Task: Pictures excluded, copy every record that follows exactly as it appears.

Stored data
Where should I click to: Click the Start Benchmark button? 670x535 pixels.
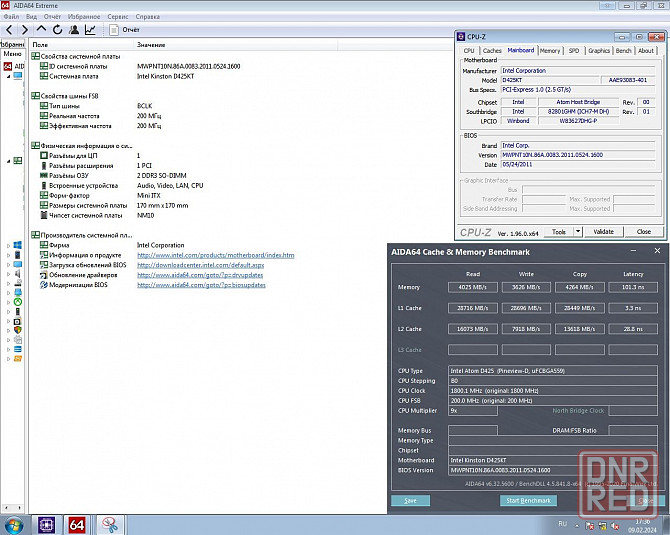point(527,500)
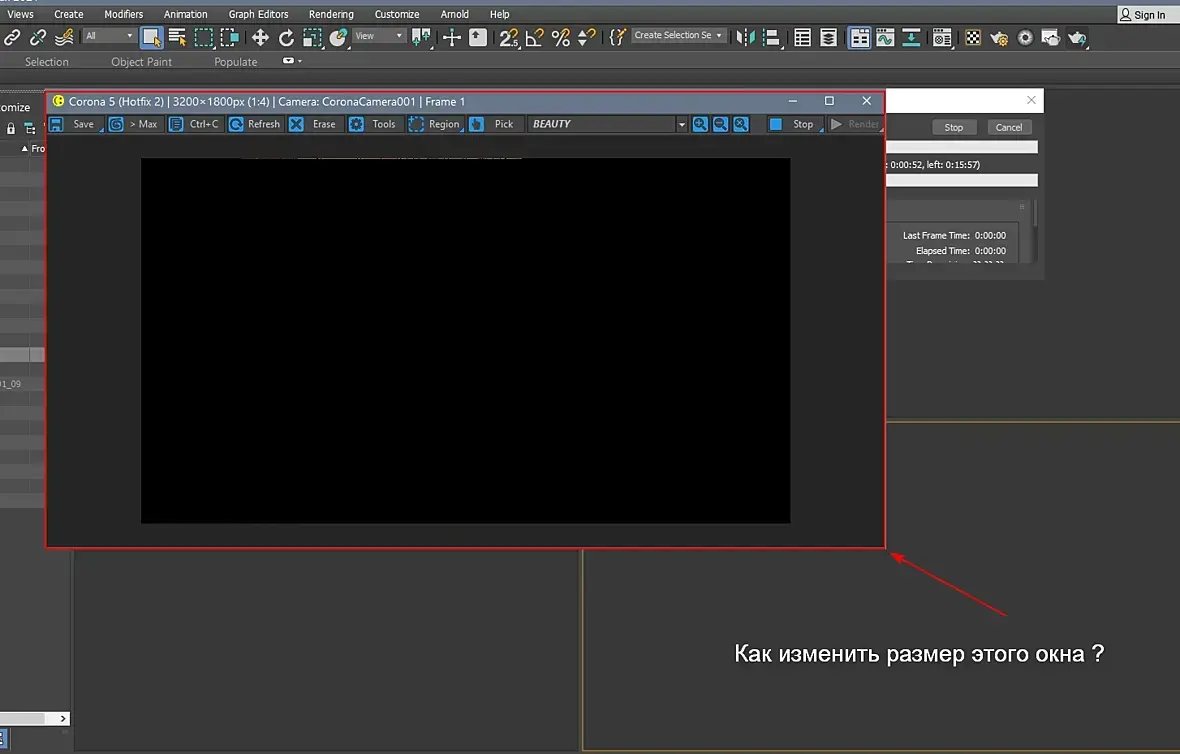Click the Mirror tool icon
1180x754 pixels.
point(745,37)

The completed task:
Where should I click to: Click the Start Benchmark button? 670x535 pixels.
point(527,500)
Click the Mirror tool icon
1180x754 pixels.
point(745,37)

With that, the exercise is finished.